WHAT YOU ARE ASKED TO DO =>
In the forum thread about the drop-down menu error below, copy word for word the passage from "Did you clear" to "the 'normal' pages.".

TEXT UNDER STUDY =>
━━━━━━━━━━━━━━━━━━━━━━━━━━━━━━
# Error Report



## TN2IC (13 Oct 2007)

When I'm on the top layer of the web site, ie army.ca homepage, the drop down menu for forums only has Radio Chatter on it.

Regards


----------



## Mike Bobbitt (13 Oct 2007)

I can't seem to reproduce it... does anyone else see any problems with the drop down menu?


----------



## Michael OLeary (13 Oct 2007)

They are all showing for me in Firefox 2.0.0.7


----------



## navymich (13 Oct 2007)

Sgt  Schultz said:
			
		

> ie army.ca homepage...



air-force.ca works just fine.  Maybe you should go blue!


----------



## Mike Bobbitt (13 Oct 2007)

I tested all the home pages on IE 7 and Firefox 2.0.0.7, both as a regular user and as a subscriber... no luck so far.


----------



## TN2IC (13 Oct 2007)

Hope that helps. I'm running Vista, and I wasn't logged on. 

Regards.


----------



## TN2IC (13 Oct 2007)

Mike Bobbitt said:
			
		

> I tested all the home pages on IE 7 and Firefox 2.0.0.7, both as a regular user and as a subscriber... no luck so far.



Did you clear your catch before may be?


----------



## Bruce Monkhouse (13 Oct 2007)

I've had that happen before also,...always on pages like "photo" "homepage", etc...never the 'normal' pages.


----------



## TN2IC (13 Oct 2007)

airmich said:
			
		

> air-force.ca works just fine.  Maybe you should go blue!



I wanted to transfer Air Force.. just so I got the cool CADPAT Rain jacket... but the interviewing officer thought I was on crack when I told her that. Next time, Gadget...


----------



## GAP (13 Oct 2007)

Sgt  Schultz said:
			
		

> When I'm on the top layer of the web site, ie army.ca homepage, the drop down menu for forums only has Radio Chatter on it.
> 
> Regards



Using IE 6.0.2900 everything on the drop down menus work fine.


----------



## Mike Bobbitt (13 Oct 2007)

Hmmm, just tested on Vista/IE7 logged out, and still no dice. ???


----------



## Mike Baker (13 Oct 2007)

I have no problem at all.


----------



## deedster (13 Oct 2007)

No problem here either.


----------



## TN2IC (13 Oct 2007)

My program is iexplore.exe so I'm dumbfounded on the issue.

It looks like the box is just higher then the others. I just seen another branch on the drop down menu.. Home Front was include this time. Like everything else, Admin, Services, Navigate, Information and Contact Us work fine. Just the Forum drop down it "raised" higher. You can see the border of the drop down and how it cuts off on the top of the window via that photo I sent you.


----------



## dapaterson (13 Oct 2007)

Looks like the bottom of the pop-up is appearing at the cursor, vice the top - have you changed settings or preferences?


Since Radio Chatter is the last in the list, that's all that you're seeing - the remainder of the menu is being printed off-screen, as it were.
━━━━━━━━━━━━━━━━━━━━━━━━━━━━━━
STORED DATA =>
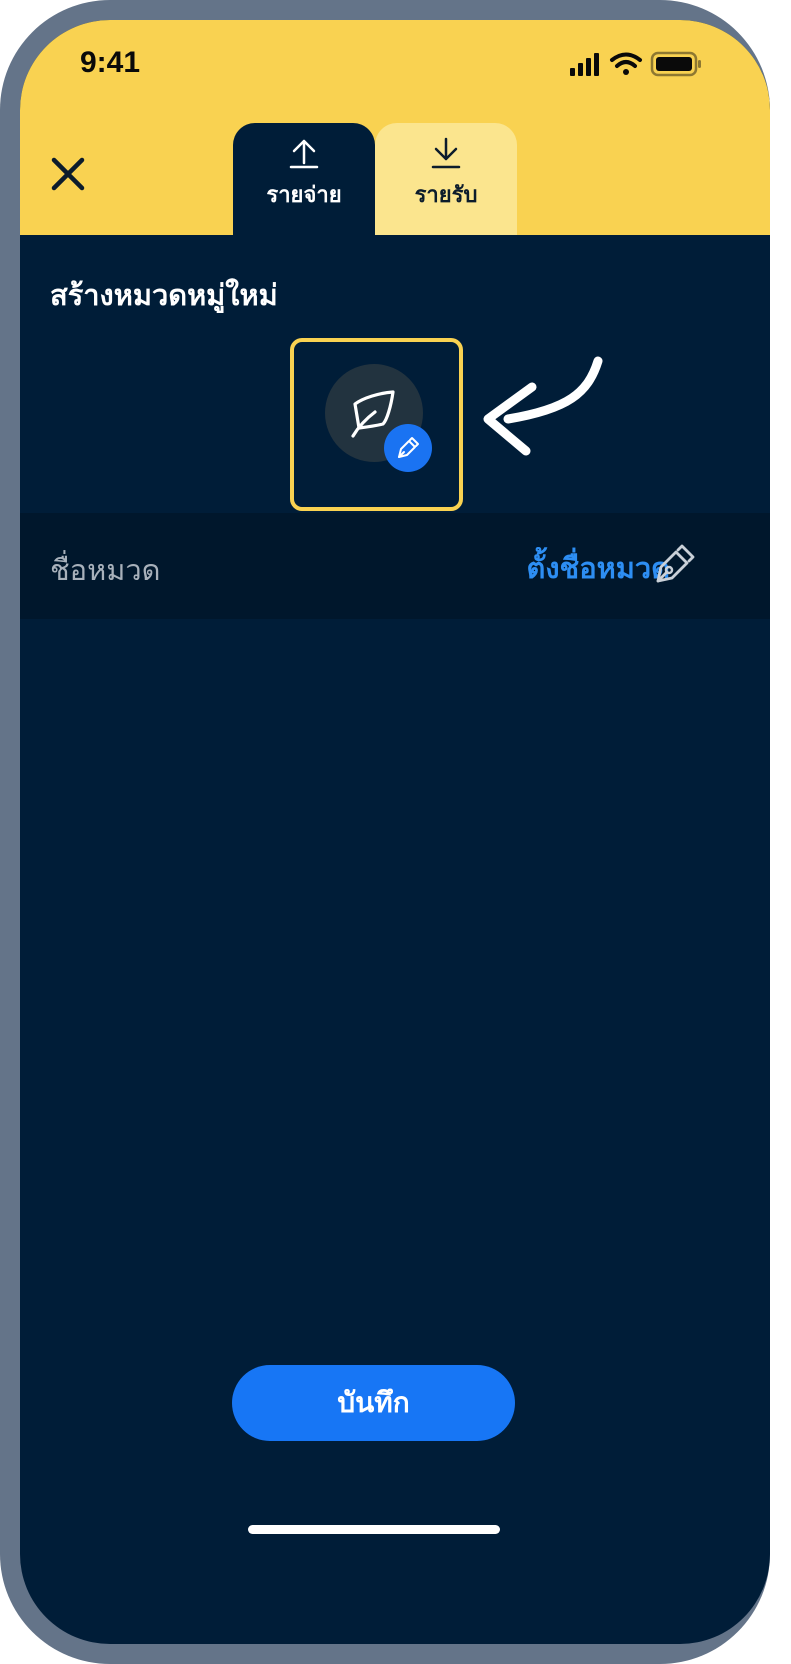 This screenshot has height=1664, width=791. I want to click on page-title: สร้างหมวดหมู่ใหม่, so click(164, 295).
━━━━━━━━━━━━━━━━━━━━━━━━━━━━━━
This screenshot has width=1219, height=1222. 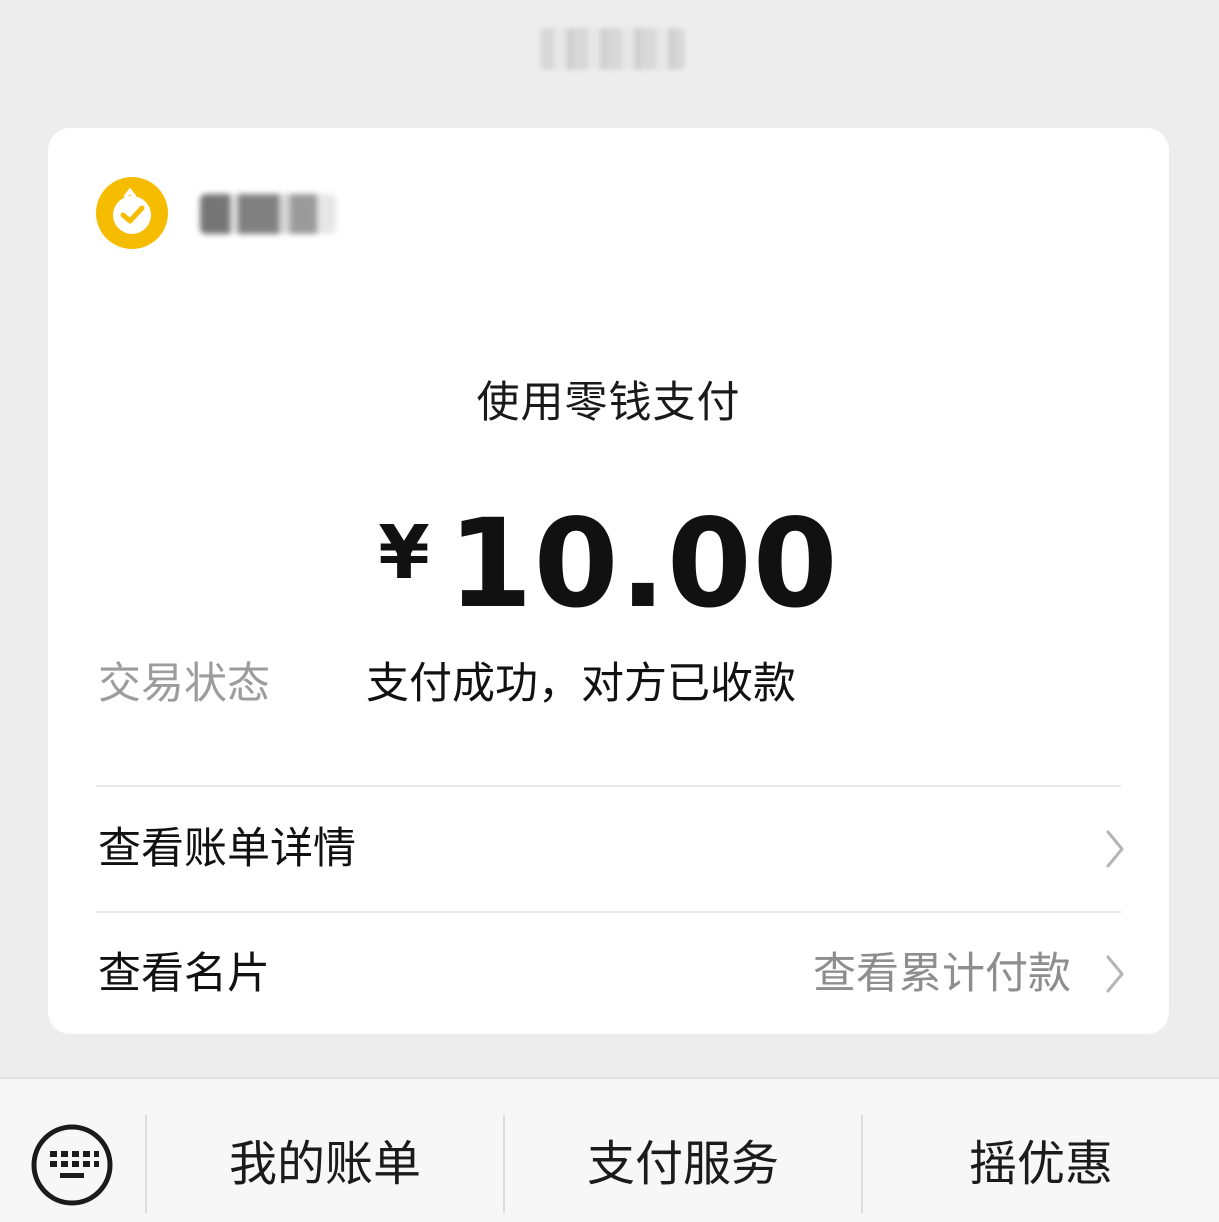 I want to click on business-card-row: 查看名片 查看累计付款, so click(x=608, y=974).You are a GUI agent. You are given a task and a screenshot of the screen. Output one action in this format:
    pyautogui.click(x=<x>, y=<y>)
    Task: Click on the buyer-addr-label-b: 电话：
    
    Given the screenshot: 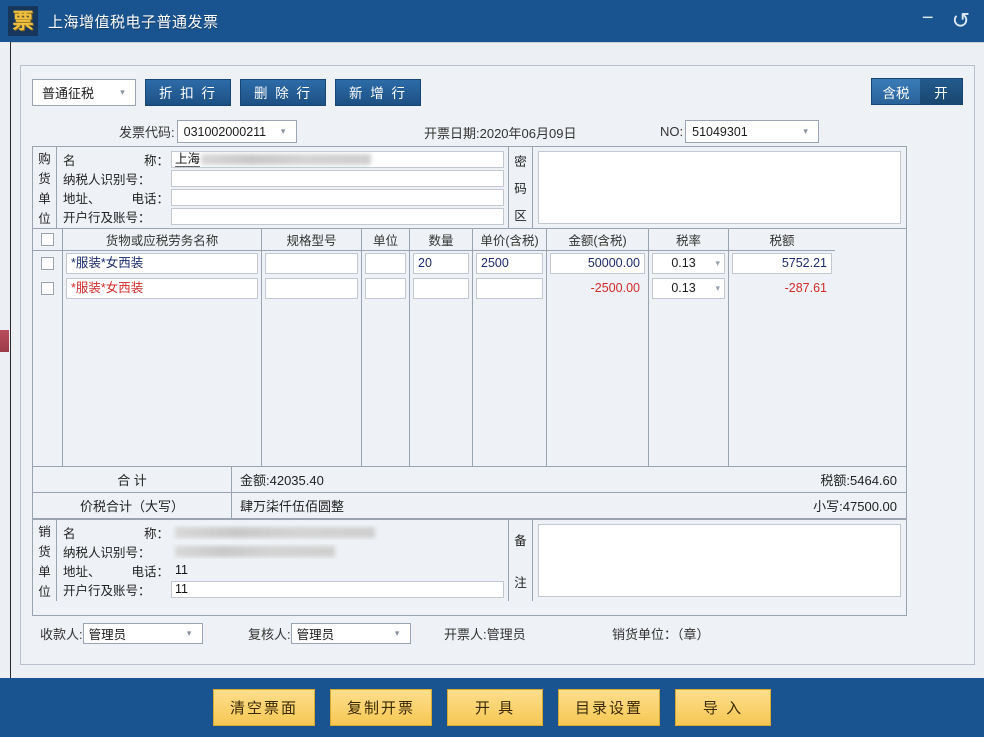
━━━━━━━━━━━━━━━━━━━━━━━━━━━━━━
ANSWER TO THIS EXERCISE =>
Did you clear your catch before may be?


----------



## Bruce Monkhouse (13 Oct 2007)

I've had that happen before also,...always on pages like "photo" "homepage", etc...never the 'normal' pages.